Adil Yıldız
IT Expert - Data Science Enthusiast - Technophile
I am a continuous learner, reliable, dedicated and hardworking IT Expert with 15+ years of experience. I have worked for the leading companies, having different roles. I am skilled mainly in devops, highly available service management, technical project management, data science and product management.
This page is dedicated to my tiny steps in data science. I have a degree in this field and i am trying to extend my knowledge with real life applications. I will share here mainly anything useful, practical and appliable. Please contact with me for any positive or negative feedback or questions if you have.
Using devices such as Jawbone Up, Nike FuelBand, and Fitbit it is now possible to collect a large amount of data about personal activity relatively inexpensively. These type of devices are part of the quantified self movement - a group of enthusiasts who take measurements about themselves regularly to improve their health, to find patterns in their behavior, or because they are tech geeks. One thing that people regularly do is quantify how much of a particular activity they do, but they rarely quantify how well they do it.

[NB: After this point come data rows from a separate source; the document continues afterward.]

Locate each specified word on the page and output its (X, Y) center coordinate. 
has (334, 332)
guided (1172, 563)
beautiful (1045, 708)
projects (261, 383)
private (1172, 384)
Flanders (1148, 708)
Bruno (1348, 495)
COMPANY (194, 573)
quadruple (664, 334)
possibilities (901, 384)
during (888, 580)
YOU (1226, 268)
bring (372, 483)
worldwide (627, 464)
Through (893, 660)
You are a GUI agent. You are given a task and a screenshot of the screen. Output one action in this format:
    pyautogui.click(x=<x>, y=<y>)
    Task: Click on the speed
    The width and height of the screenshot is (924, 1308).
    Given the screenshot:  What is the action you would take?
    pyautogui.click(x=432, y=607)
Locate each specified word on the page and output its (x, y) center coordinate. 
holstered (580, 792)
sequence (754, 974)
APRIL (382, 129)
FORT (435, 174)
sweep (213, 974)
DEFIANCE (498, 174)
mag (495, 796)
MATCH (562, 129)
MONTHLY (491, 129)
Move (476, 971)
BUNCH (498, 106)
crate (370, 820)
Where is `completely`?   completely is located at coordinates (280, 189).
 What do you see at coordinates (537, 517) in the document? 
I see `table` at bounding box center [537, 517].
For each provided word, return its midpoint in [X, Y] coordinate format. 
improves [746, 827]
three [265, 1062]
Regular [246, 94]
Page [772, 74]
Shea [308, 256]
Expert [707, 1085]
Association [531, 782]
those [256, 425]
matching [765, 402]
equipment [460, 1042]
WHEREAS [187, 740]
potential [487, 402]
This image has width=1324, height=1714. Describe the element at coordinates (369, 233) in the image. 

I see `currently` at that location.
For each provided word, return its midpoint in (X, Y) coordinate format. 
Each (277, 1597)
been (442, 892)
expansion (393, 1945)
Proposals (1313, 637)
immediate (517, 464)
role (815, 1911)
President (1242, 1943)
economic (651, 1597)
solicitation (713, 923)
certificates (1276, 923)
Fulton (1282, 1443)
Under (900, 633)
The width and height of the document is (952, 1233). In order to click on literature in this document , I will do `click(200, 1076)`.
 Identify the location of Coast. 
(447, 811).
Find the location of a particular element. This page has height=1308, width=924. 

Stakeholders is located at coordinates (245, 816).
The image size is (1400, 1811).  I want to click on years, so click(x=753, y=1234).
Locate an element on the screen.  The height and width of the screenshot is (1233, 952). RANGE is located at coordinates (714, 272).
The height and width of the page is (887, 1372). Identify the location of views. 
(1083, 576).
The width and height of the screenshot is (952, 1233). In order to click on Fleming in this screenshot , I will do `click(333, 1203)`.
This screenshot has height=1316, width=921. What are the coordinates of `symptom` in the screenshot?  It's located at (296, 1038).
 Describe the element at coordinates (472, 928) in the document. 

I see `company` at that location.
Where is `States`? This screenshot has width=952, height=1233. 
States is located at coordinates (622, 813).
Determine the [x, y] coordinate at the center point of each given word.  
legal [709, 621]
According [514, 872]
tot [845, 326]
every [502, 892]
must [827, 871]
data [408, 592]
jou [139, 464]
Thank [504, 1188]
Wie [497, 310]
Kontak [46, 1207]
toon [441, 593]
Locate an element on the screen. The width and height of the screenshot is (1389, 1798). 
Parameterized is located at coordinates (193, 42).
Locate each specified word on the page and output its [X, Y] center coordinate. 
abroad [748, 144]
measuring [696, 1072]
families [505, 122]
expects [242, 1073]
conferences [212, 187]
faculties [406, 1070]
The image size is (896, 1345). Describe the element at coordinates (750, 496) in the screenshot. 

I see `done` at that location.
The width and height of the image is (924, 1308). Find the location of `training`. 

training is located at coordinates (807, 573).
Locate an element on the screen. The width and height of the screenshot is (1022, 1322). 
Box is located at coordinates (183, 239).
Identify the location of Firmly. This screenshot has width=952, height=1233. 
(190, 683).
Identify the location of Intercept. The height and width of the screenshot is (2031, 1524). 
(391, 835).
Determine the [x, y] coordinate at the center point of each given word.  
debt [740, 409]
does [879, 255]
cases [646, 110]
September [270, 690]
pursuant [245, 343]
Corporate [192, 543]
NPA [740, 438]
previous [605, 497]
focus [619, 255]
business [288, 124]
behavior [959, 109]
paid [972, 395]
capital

In this project, your goal will be to use data from accelerometers on the belt, forearm, arm, and dumbell of 6 participants. They were asked to perform barbell lifts correctly and incorrectly in 5 different ways. More information is available from the website here: http://groupware.les.inf.puc-rio.br/har (see the section on the Weight Lifting Exercise Dataset).
The training data for this project are available here:
https://d396qusza40orc.cloudfront.net/predmachlearn/pml-training.csv
The test data are available here:
https://d396qusza40orc.cloudfront.net/predmachlearn/pml-testing.csv
The data for this project come from this source: http://groupware.les.inf.puc-rio.br/har. If you use the document you create for this class for any purpose please cite them as they have been very generous in allowing their data to be used for this kind of assignment.
The goal of this study is to predict the manner in which they did the exercise. This is the “classe” variable in the training set. Any of the other variables may be used to predict with. I will explain step by step how i built my model, how i used cross validation, what i think the expected out of sample error is, and why i made the choices i did. I will also use the decided prediction model to predict 20 different test cases at the end of the study.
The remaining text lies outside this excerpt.